• [USING THE INFORMATION]:
**1.** Answer these from the Yahya Jammeh article:
(a) In what year did Jammeh come to power?
(b) How many government officials did he have to sack several months before the election?
(c) By how long did the Gambian National Assembly extend his stay?
**2.** Copy from the Yahya Jammeh article the passage starting at "In the two weeks" and ending at "his own medicine.".

• [DOCUMENT TEXT]:
********************
Looting to the end: The fall of Yahya Jammeh

Gambia’s former President Yahya Jammeh (top) fled the country on Saturday after declaring he would step down and hand over power to President Adama Barrow (below), ending a political crisis. [Photo: AFP]

Former Gambian president Yahya Jammeh boarded a Falcon Jet on Saturday night on his way into exile after emptying state coffers, stealing more than Sh1.1 billion and flying out luxury cars.

Despite having been a president for over two decades, the former Gambian despot could not resist the temptation to put his hands in the till one more time before he fled.

In the two weeks he had clung to power after the shock election defeat, Jammeh — who had been in power since 1994 — looted $11.4 million, which translates to at least Sh1.1 billion at current exchange rates, to start his life in exile.

He also flew out of the country valuable goods that included an unknown number of luxury cars.

Jammeh was trounced by Adama Barrow in an election held in December last year, ending his 22-year dictatorship and a rule that had been marred by corruption allegations.

Several months before the election, he was forced to sack 27 Government officials after a scandal was unearthed at its national petroleum company.

For a man who seized power claiming the former Government was chocking in corruption, nepotism, abuse of office and excessive power, his exit is a taste of his own medicine.

He had initially accepted defeat, but changed his mind shortly after. Hours before the end of his official term, the Gambian National Assembly handed Jammeh another lifeline after it extended his stay by another three months.
********************
• [DATA FOR REVIEW]:

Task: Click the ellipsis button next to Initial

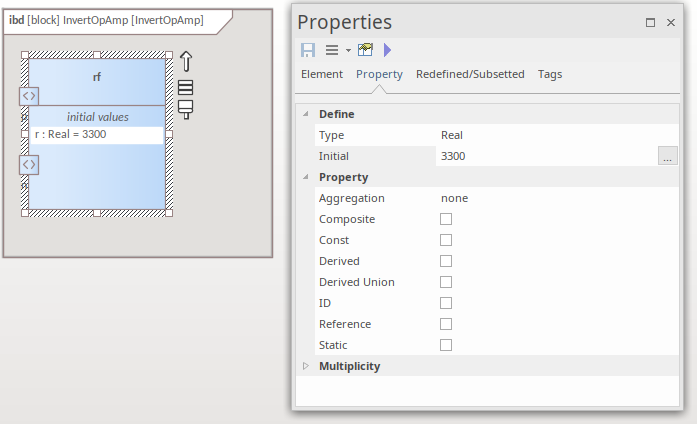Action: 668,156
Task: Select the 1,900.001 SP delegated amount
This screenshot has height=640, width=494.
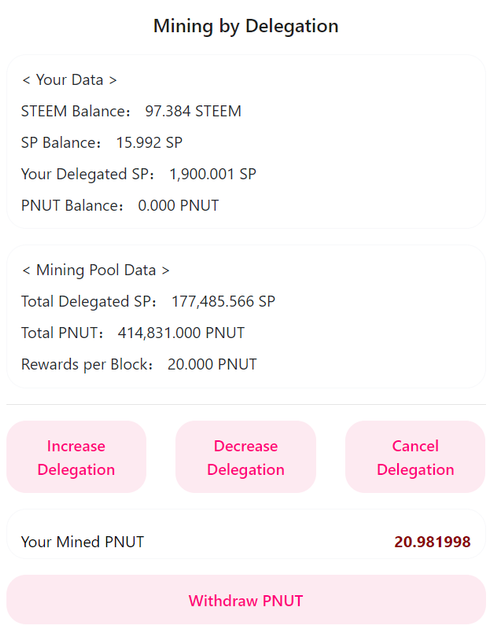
********************
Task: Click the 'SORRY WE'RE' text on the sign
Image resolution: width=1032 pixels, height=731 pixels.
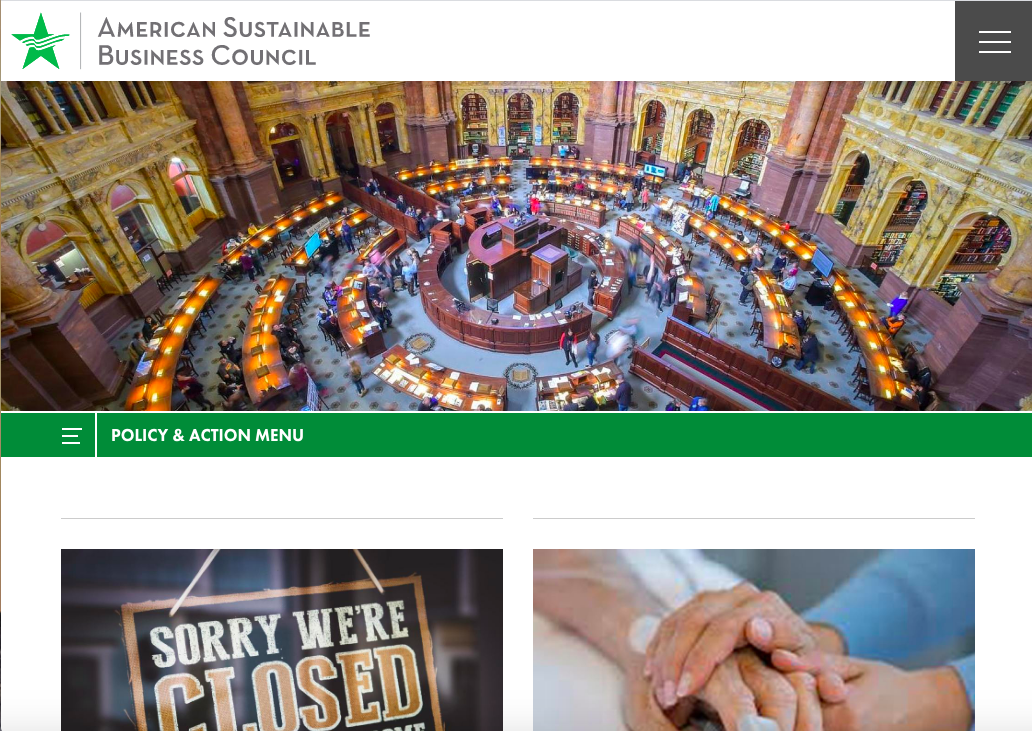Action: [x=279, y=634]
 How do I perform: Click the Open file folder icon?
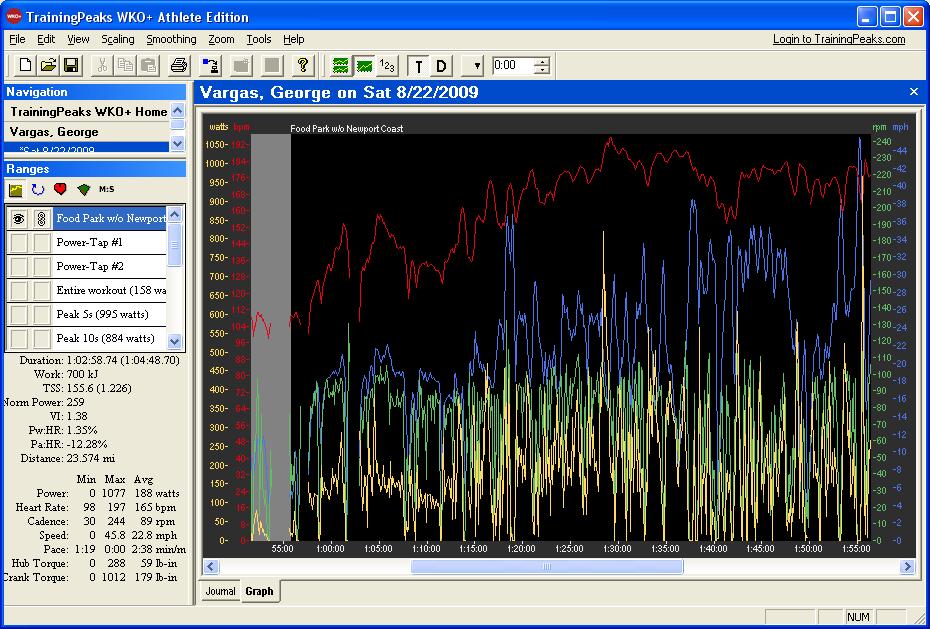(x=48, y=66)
********************
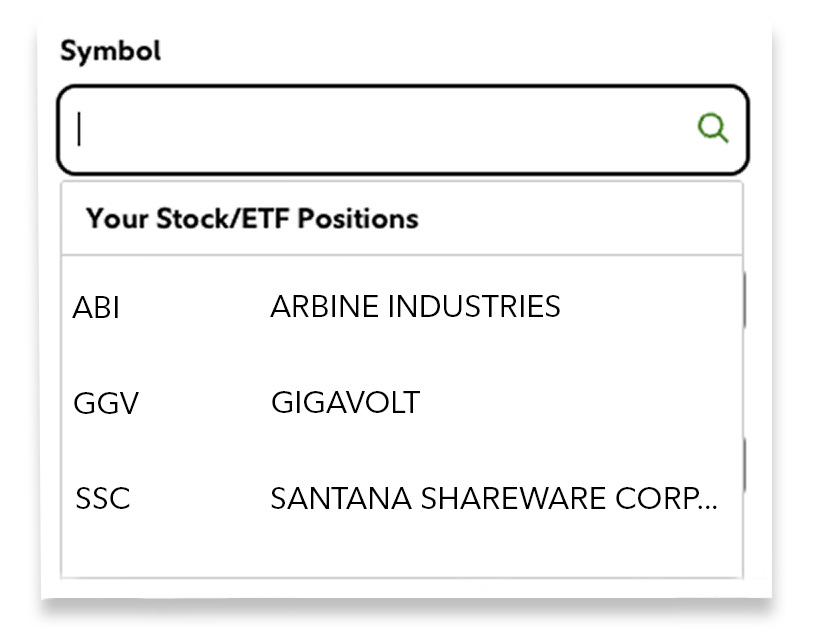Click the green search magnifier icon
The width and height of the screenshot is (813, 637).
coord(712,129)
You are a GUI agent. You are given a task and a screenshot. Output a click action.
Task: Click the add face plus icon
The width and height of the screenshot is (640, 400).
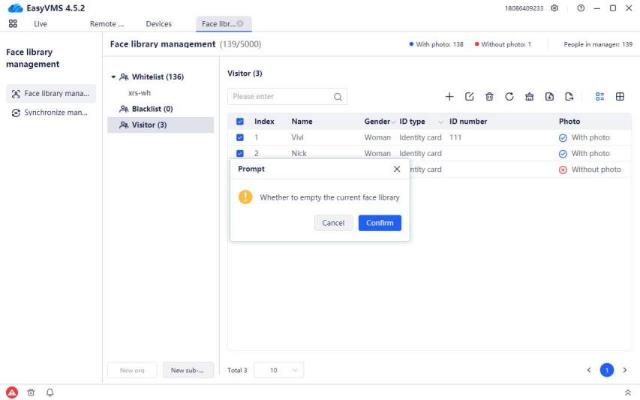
********************
• [YOUR RESPONSES]:
**1.**
(a) 1994
(b) 27
(c) Three months

**2.**
In the two weeks he had clung to power after the shock election defeat, Jammeh — who had been in power since 1994 — looted $11.4 million, which translates to at least Sh1.1 billion at current exchange rates, to start his life in exile.

He also flew out of the country valuable goods that included an unknown number of luxury cars.

Jammeh was trounced by Adama Barrow in an election held in December last year, ending his 22-year dictatorship and a rule that had been marred by corruption allegations.

Several months before the election, he was forced to sack 27 Government officials after a scandal was unearthed at its national petroleum company.

For a man who seized power claiming the former Government was chocking in corruption, nepotism, abuse of office and excessive power, his exit is a taste of his own medicine.